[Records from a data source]
────────────────────────────────────────

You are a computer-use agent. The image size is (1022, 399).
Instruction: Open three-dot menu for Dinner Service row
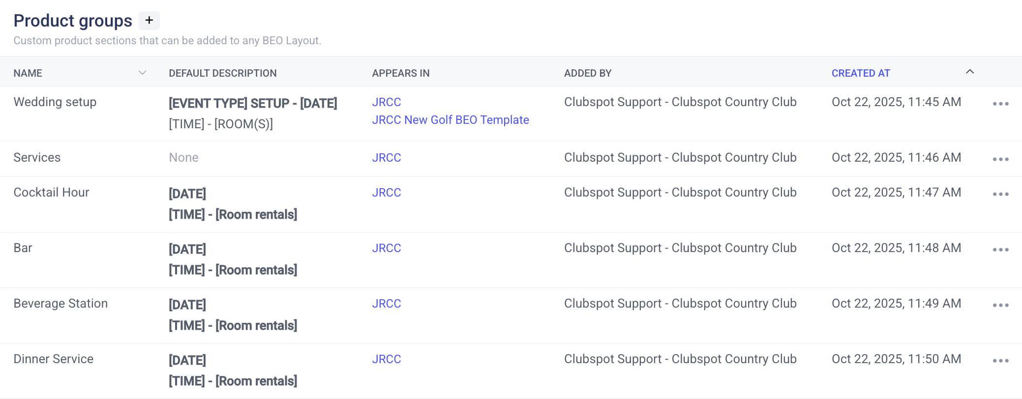(1000, 361)
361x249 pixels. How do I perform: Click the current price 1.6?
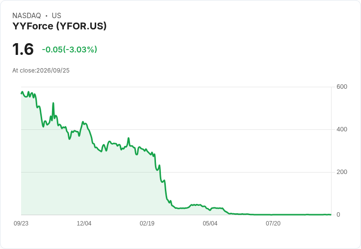[x=23, y=49]
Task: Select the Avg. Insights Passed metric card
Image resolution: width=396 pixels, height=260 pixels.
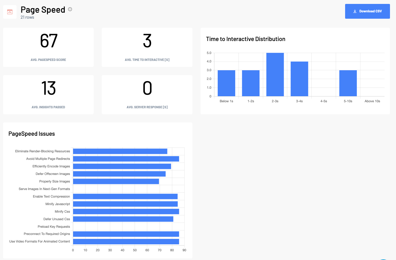Action: pos(48,94)
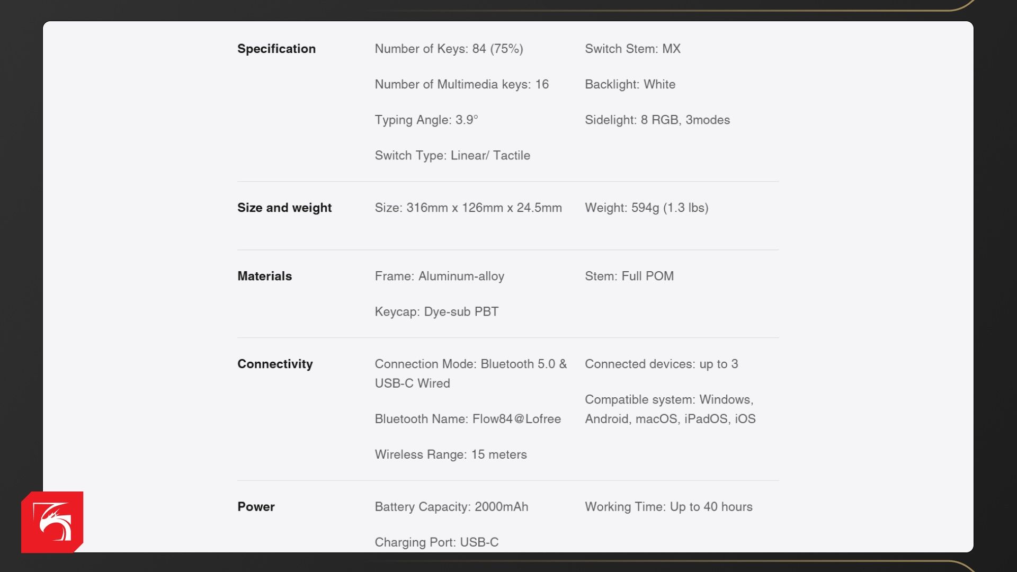Click the Backlight: White entry
Image resolution: width=1017 pixels, height=572 pixels.
pyautogui.click(x=630, y=84)
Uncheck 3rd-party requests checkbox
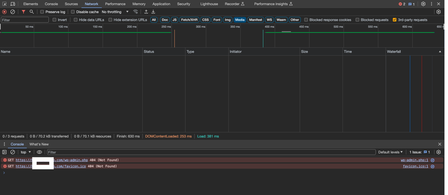The width and height of the screenshot is (448, 195). (394, 20)
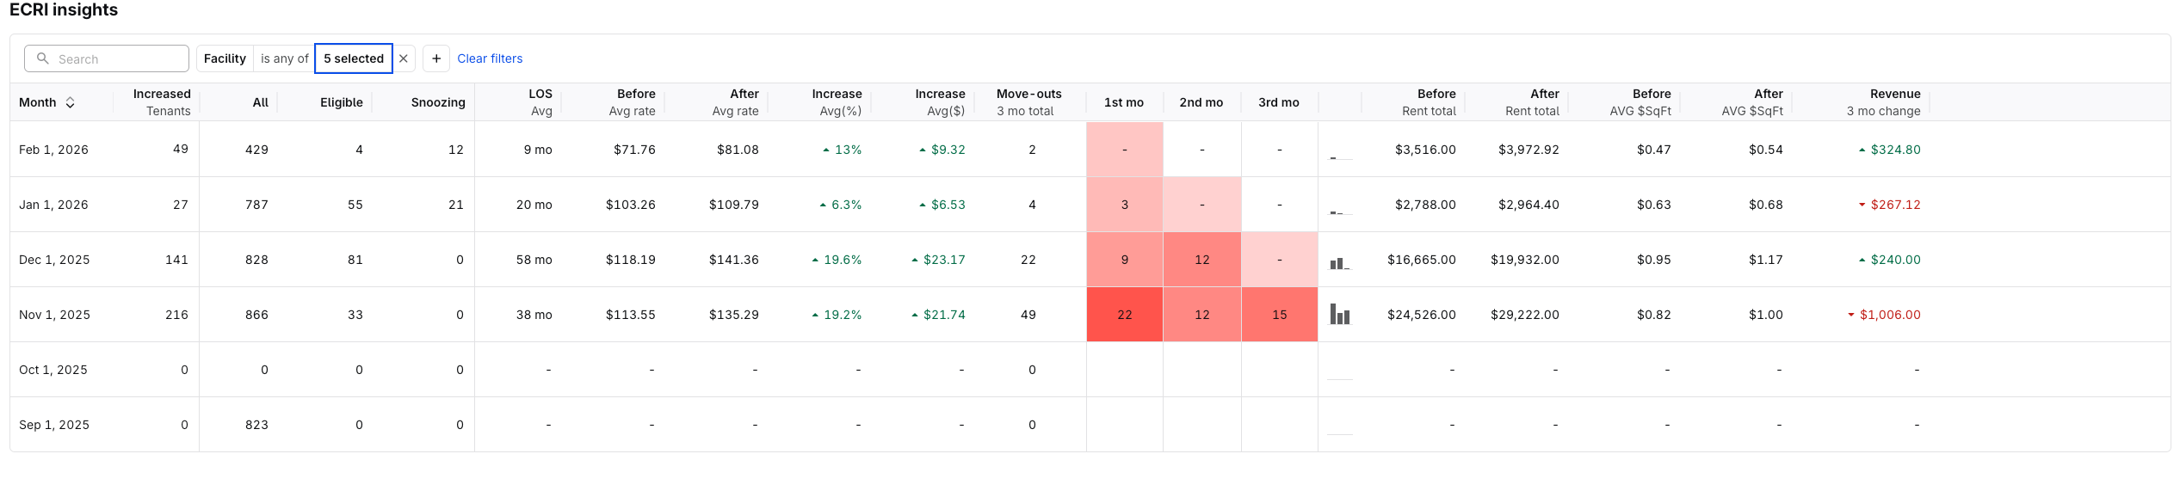Sort by Month column arrows
Screen dimensions: 2180x503
pyautogui.click(x=71, y=102)
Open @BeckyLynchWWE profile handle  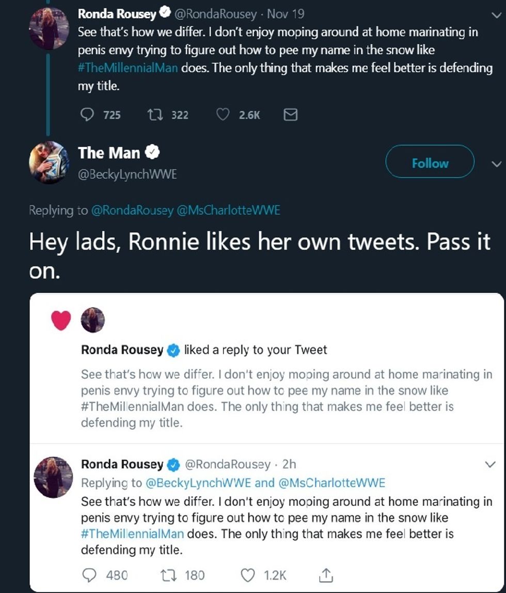click(127, 175)
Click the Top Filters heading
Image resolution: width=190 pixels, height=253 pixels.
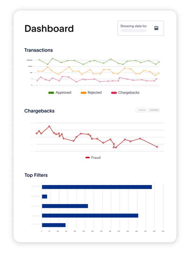36,175
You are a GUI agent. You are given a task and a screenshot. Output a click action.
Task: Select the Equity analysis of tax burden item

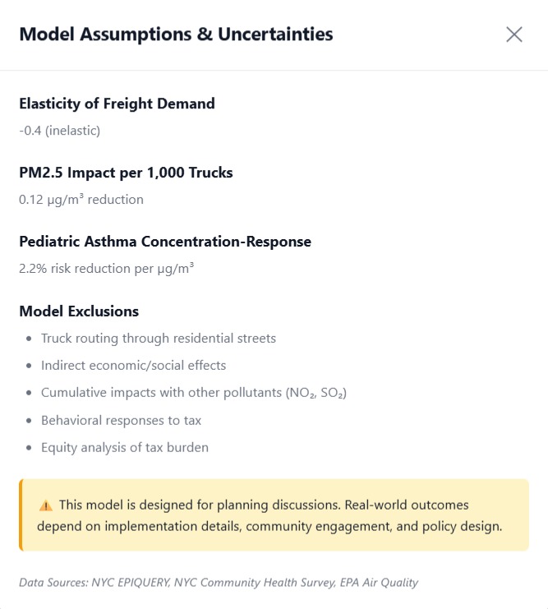pyautogui.click(x=125, y=448)
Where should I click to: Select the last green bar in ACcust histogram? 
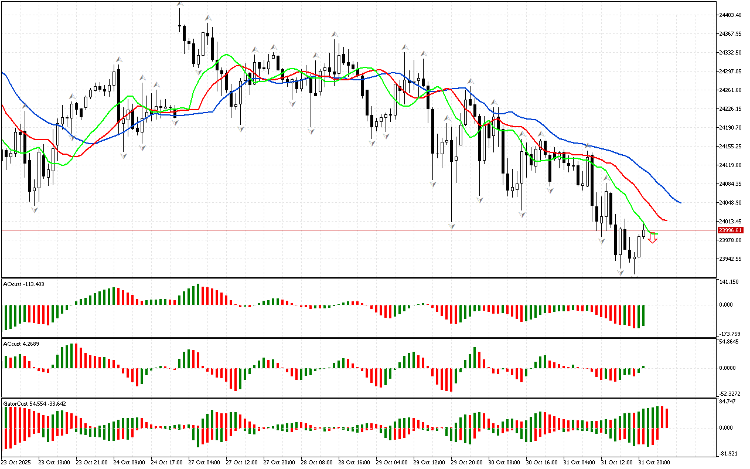click(x=643, y=366)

────────────────────────────────────────

## TASK REQUIREMENTS
From the line with "Task: Select the Equity" to the final line of the entries above, reproduce each line exactly and nothing else; the pictures stay out.

## ANSWER SPACE
Task: Select the Equity analysis of tax burden item

pyautogui.click(x=125, y=448)
Where should I click to: Select the last green bar in ACcust histogram? 
click(x=643, y=366)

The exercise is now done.